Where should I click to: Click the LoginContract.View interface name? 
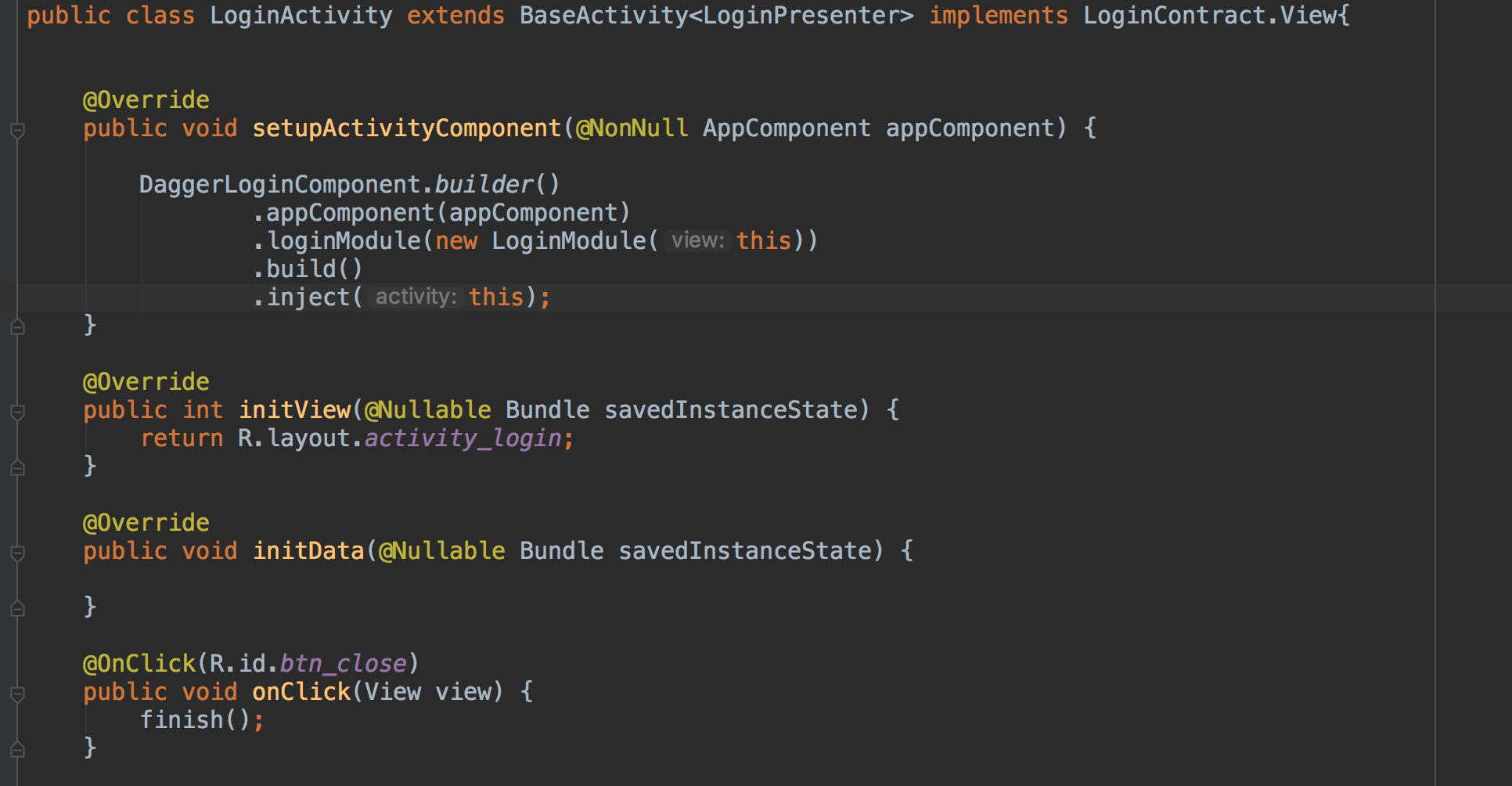click(x=1211, y=15)
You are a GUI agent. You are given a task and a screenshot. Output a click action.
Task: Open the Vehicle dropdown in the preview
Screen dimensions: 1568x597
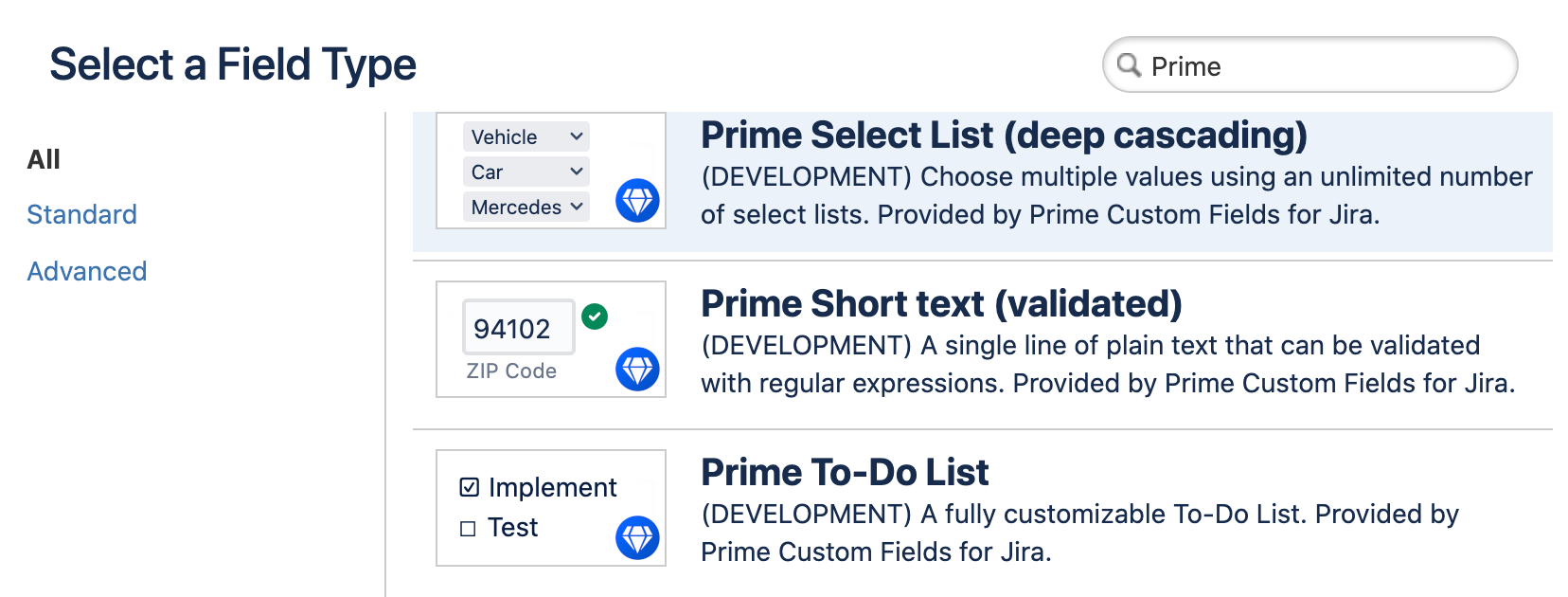525,136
++++
Put the lines of the items above into a numbered list, leaving out any blank lines and the pictures.

SOLUTION TO THE EXERCISE:
1. Where should I click to: Click the LoginContract.View interface name? 
2. click(x=1211, y=15)
3. You are a GUI agent. You are given a task and a screenshot. Output a click action.
4. Task: Open the Vehicle dropdown in the preview
5. Screen dimensions: 1568x597
6. 525,136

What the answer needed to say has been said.